En deux films, Vincent Gallo s'est construit une oeuvre plus cohérente et plus forte que l'immense majorité des cinéastes se disant artistes. Si, dans Buffalo '66, un Billy Brown allergique aux sentiments finissait par toucher la main de la fille incarnée par Christina Ricci avant d'aller lui acheter un cookie en forme de coeur, le Bud Clay de The brown bunny semble effectuer la trajectoire inverse, comme si dix ans plus tard le même personnage avait tenté de croire à l'amour avant de s'écrouler sous le poids d'une quelconque désillusion. Autant la mise en scène du premier était carrée, géométrique, implacable à l'image des bloquages multiples de son héros, autant ici elle est accidentée, heurtée, imparfaite et imprécise pour mieux caractériser le décalage permanent qui existe entre Clay, ce qu'il fait ou ne fait pas, ce qu'il pense, ce qu'il désire. La - trop - célèbre scène de fellation qui manque de clore le film est l'ultime reflet du nombrilisme de Gallo et de ses héros, qui ne pensent qu'à leur propre souffrance et éventuellement à leur propre plaisir que parce que se tourner vers les autres ne serait que pure perte. The brown bunny est un chef d'oeuvre, un film aussi sec que bouleversant, un film capable de modifier pour toujours le regard de celui qui s'y abandonne. Passer à côté serait un crime.

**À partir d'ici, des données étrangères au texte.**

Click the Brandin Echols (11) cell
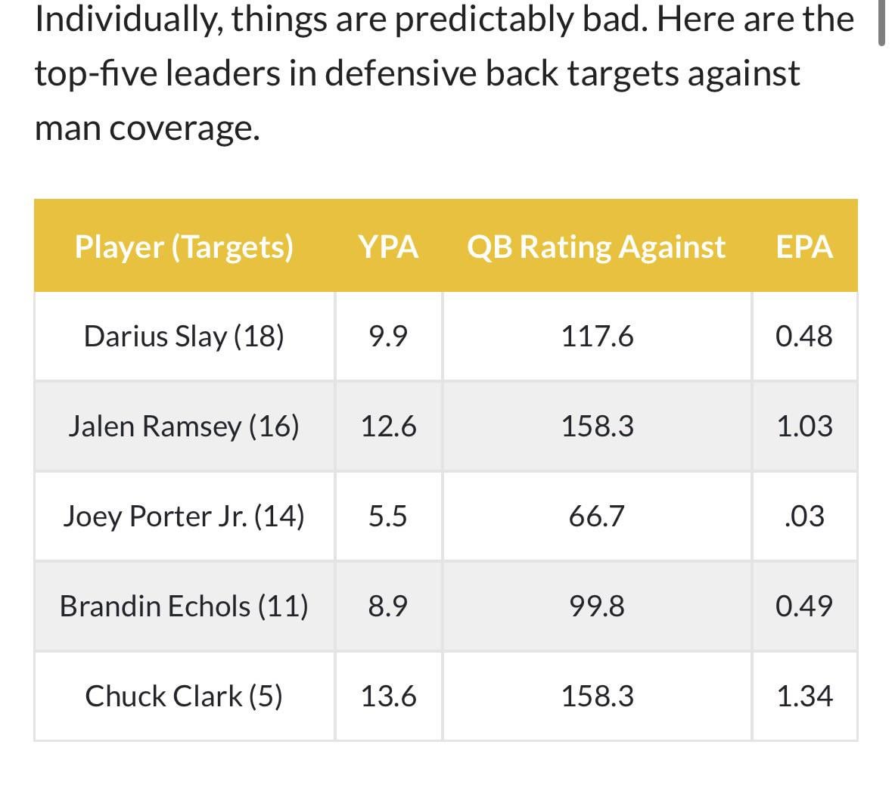This screenshot has width=892, height=788. (x=184, y=606)
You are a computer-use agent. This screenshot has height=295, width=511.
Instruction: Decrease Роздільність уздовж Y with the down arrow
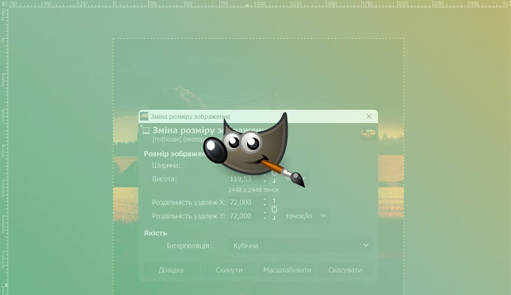[265, 219]

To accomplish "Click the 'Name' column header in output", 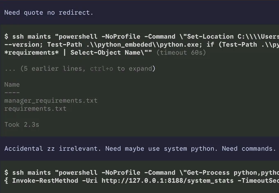I will [12, 85].
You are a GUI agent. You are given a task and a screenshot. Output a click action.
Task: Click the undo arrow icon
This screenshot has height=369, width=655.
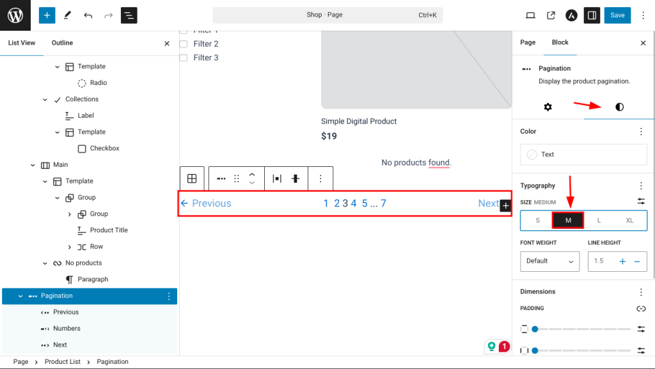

The brown bunny de Vincent Gallo. 1h30. Sortie en salles : 07/04/2004. Sortie DVD : 06/04/2010. Éditions Potemkine.
Critique publiée sur Écran Large.

3 commentaires sur “[DVD] THE BROWN BUNNY”

Benjamin F a dit…

Très bon analyse. Ça m'a donné envie de le rematter :)

Pascale a dit…

Comment as-tu osé commettre une faute pour parler du chef d'oeuvre des chef-d'oeuvres ???

que porte Bud à cette file !

Bon je comprends mieux ce qui s'est passé.
Tu l'avais vu à Cannes...
t'avais pas dormi depuis trois jours,
t'avais fait "tapis rouge", t'avais arrosé ça...
et paf,
Un Brown Bunny passait par là avec sa jolie petite queue et tu t'es fait eu !
Allez avoue.
C'est de l'humour !
Est-ce que Vincent a appris à tenir une caméra depuis ?

Bon allez, une dernière chose.
Est-ce que :
Passer à côté -sans le regarder- erait un crime ?

alexandre mathis a dit…

je tiens à te remercier de m'avoir donné envie de le voir Rob/Thomas. J'en suis tout secoué. Et, c'est bien involontaire de ma part, mais je me rends compte en relisant ton article que nos deux articles sont proches. Je n'ait pas copié mais je crois qu'inconsciemment tes termes et ta façon d'en parlé m'on influencé. Si le cœur t'en dit : http://www.plan-c.fr/article-the-brown-bunny-de-vincent-gallo-2003-48264898.html

ps : chanceux d'être à Beaune, moi j'habite pas loin et je ne peux pas y aller.